Kredi kartlarının ödeme vakti geciktirildiği takdirde faizli işleme geçiş yapacağı, şartları arasında açıkça bildirilmiştir. Bu da Hanbeli mezhebi hariç cumhura göre yapılan akdin batıl yani geçersiz olacağı anlamına gelmektedir. Hanbeli mezhebi, fasit şartın bulunduğu akdin geçersiz olmadığı görüşüne gitmekle birlikte söz konusu şart yerine getirildiğinde kişinin günahkâr olacağını bildirir. Mesela cumhura göre bir kimse faiz şartıyla alışveriş yaparsa, satış geçersiz sayılır. Hanbelilere göre ise alışveriş geçerli olur ama söz konusu haram şart yerine getirildiğinde taraflar günahkâr olur. (Vehbe Zuhaylî - Kazâyâ Muâsıra 539)
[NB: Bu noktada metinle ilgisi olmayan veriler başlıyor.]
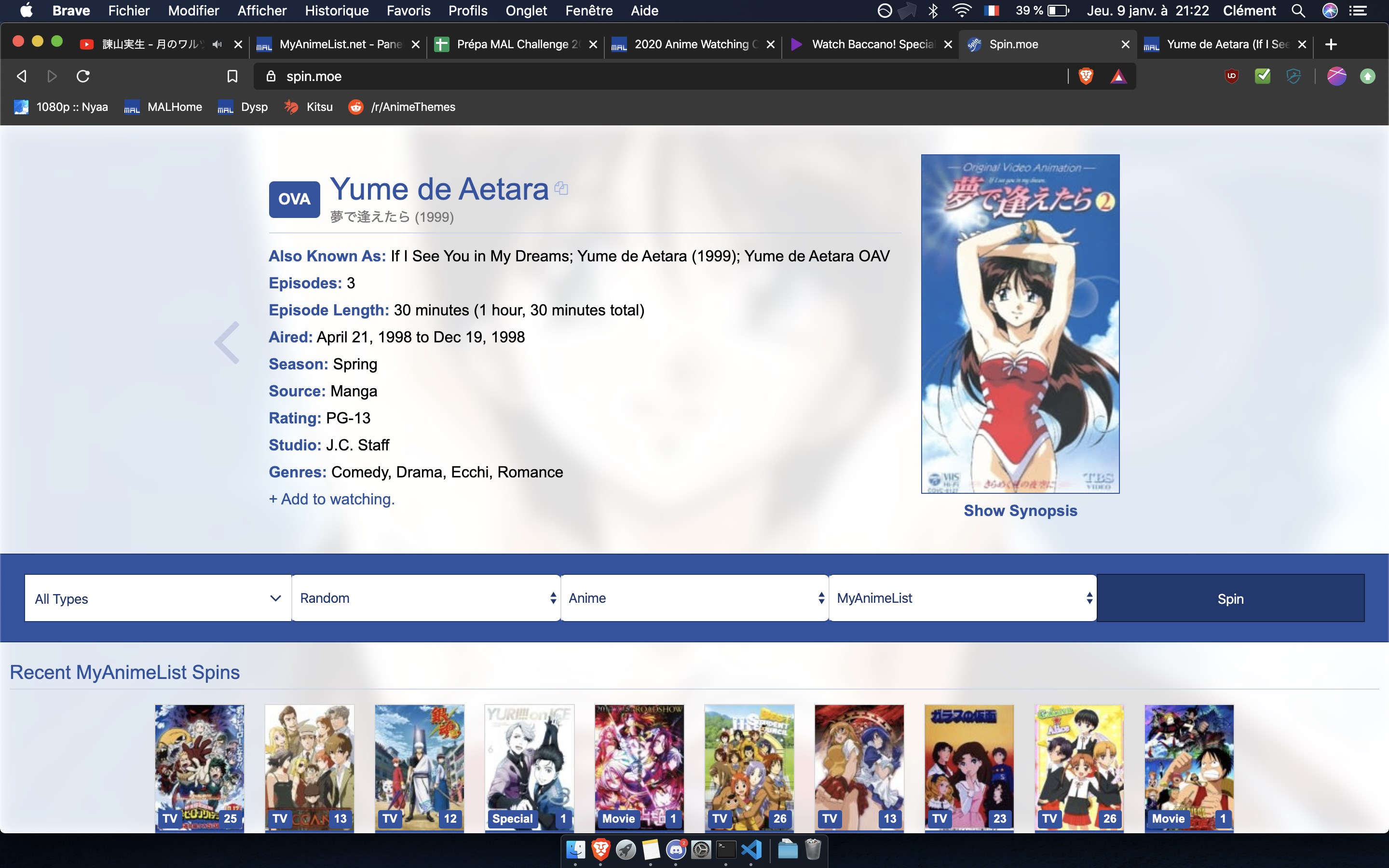Click the Brave Rewards triangle icon
The image size is (1389, 868).
(1118, 76)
Son paragrafımızla şu hükme varıyoruz; islam âlimlerinin büyük çoğunluğuna göre faizli bankaların kredi kartlarını kullanmak, onlarla alışveriş yapmak ve şartlarını imzalamak caiz değildir. Hanbeli mezhebine göre ise kişi ödemeyi geciktirip faize düşmediği sürece kredi kartlarını kullanabilir. Fakat geciktirirse günahkâr olur. Muasır âlimlerden Şeyh Yusuf El Karadâvî de Hanbeli mezhebinin bu görüşüne gitmektedir. Öyle ki Avrupa ülkelerinde yaşayan bazı müslümanların, aşırı ihtiyaçtan dolayı kullanmak zorunda kaldıkları VİSA karta Şeyh Karadavî cevaz verir. (Çağdaş Meselelere Fetvalar - 635, 636) Fakat kendisinin muasırı Şeyh Vehbe Zuhayli ise faiz şartının yer aldığı her türlü kredi kartlarının haram olduğunu söyler.
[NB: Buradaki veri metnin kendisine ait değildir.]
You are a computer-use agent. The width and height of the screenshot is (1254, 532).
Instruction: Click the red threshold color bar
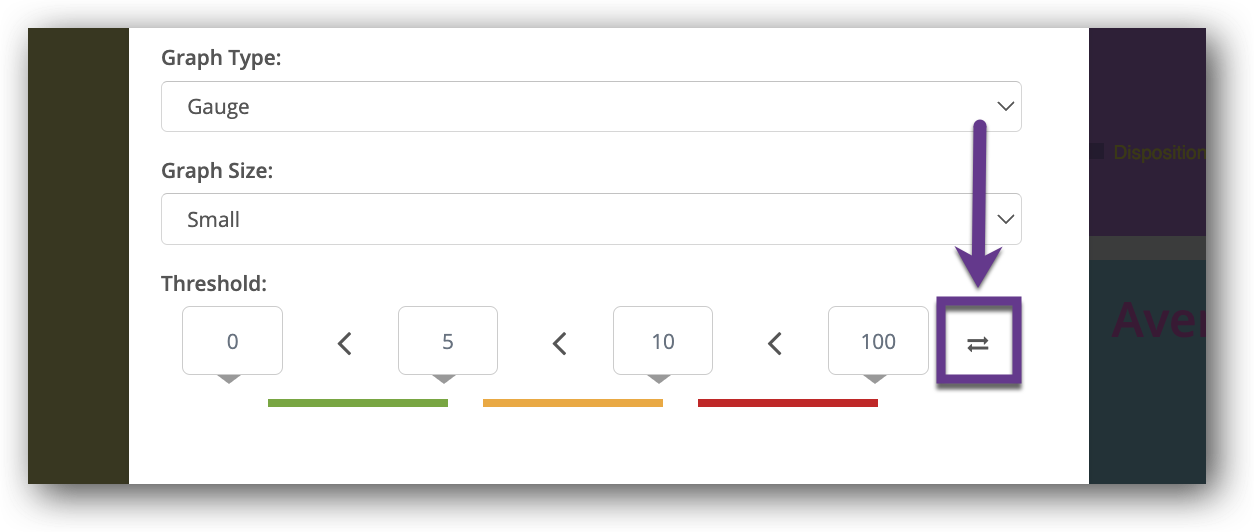tap(787, 403)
İçerisinde bulunduğumuz bu asırsa ister istemez bankalarla ve çıkardıkları kartlarla muhatap oluyoruz. Bundan uzak durmak hemen hemen imkânsız gibi duruyor. Öyleyse İslami bankaların azınlıkta olduğu ülkelerde vaktinde ödeme yapmak şartıyla Hanbeli mezhebinin görüşünü ve bu görüşe tabi olan asri âlimleri göz önünde bulundurarak kredi kartları kullanılabilir.
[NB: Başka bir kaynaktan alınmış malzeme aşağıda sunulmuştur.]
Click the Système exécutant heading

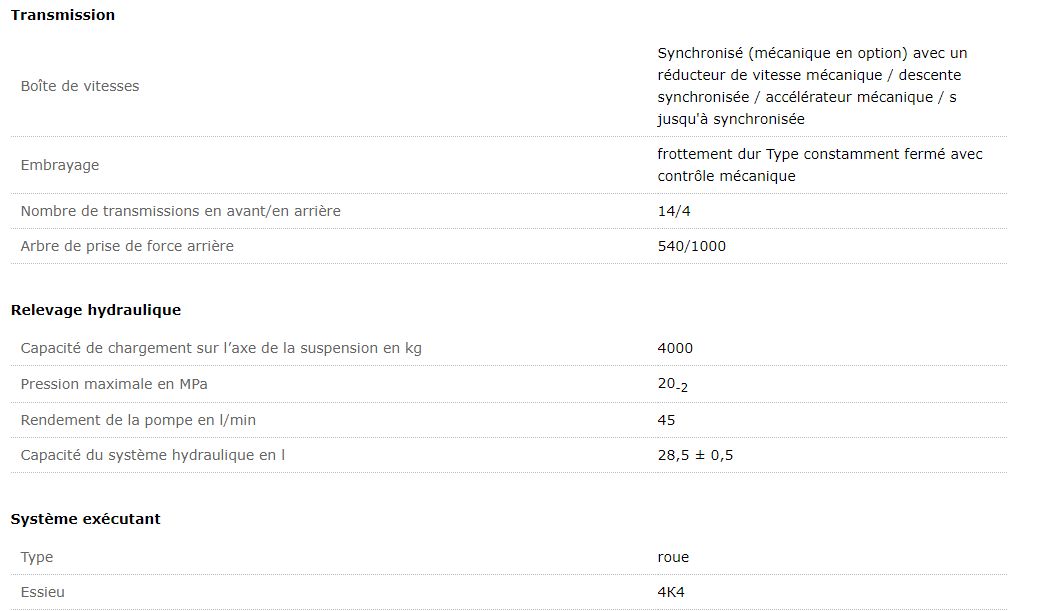[x=85, y=519]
Kredi kartlarının bazı muameleleri vardır ki açıktan faizdir. Mesela satın almak istediğimiz malın ödemesi taksitle yapıldığında artan vade farkını satıcı değil de banka gerçekleştirirse, bu durum bankadan faizli kredi çekmek anlamına gelmektedir. Mesela 30 bin TL değerinde olan bir araba kredi kartıyla taksitlendirildiğinde bakılır; söz konusu fiyatın üzerine eklenen farkın kim tarafından eklendiği satıcıya sorulur. Eğer satıcı, parasını taksitle değil de direkt bankadan aldığını söylerse bu, taksit nedeniyle artan farkın faiz olduğuna işaret etmektedir. Çünkü bu tür muamelelerde kişi farkından olmadan bankadan faizli kredi çekmiştir. Sonrasında ise çektiği bu kredinin taksitini bankaya ödüyordur. Yok, vade farkını satıcının kendisi bırakmışsa bunda herhangi bir sakınca yoktur. Dolayısıyla kartlarla taksitli alışveriş yapanlar, (eğer vade farkı varsa) bankanın değil de satıcının verdiği taksit imkânını kullanmalıdır.
Birçok asri meselelerde olduğu gibi kredi kartları için de “uzak durmanız sizin için daha hayırlıdır” demek bize düşer. Bu bakımdan bir kimse zorda kalmadığı sürece mümkün mertebe faizli bankaların her çeşit uygulamasından uzak durması, kendisi ve nafakasıyla yükümlü olduğu aile efradı için daha hayırlıdır. Takip ettiğimiz kadarıyla da ferdi olarak değil de şirket veya kurum olanların dışında kredi kartlarına çok da ihtiyaç bulunmamaktadır.